* [Task to complete]:
Please copy every line with the string "agent" from the entries below.

Dataset entries:
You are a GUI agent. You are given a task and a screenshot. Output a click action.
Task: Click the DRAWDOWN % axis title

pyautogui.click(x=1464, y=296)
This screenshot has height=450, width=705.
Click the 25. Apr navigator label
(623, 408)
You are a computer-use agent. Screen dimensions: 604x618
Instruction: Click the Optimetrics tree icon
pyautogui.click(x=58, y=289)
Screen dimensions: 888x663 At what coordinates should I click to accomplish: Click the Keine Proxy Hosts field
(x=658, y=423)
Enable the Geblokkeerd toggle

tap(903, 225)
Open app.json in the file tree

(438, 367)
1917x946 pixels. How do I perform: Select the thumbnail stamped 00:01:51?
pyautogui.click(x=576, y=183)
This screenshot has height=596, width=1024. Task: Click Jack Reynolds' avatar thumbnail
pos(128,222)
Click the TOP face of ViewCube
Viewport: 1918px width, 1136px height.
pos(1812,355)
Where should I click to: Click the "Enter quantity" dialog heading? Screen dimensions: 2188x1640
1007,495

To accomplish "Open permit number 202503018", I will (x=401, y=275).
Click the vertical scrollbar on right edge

* [Task output]:
You are a GUI agent. You are given a task and a screenshot. Output a click action.
You are a computer-use agent. Screen dimensions: 604x618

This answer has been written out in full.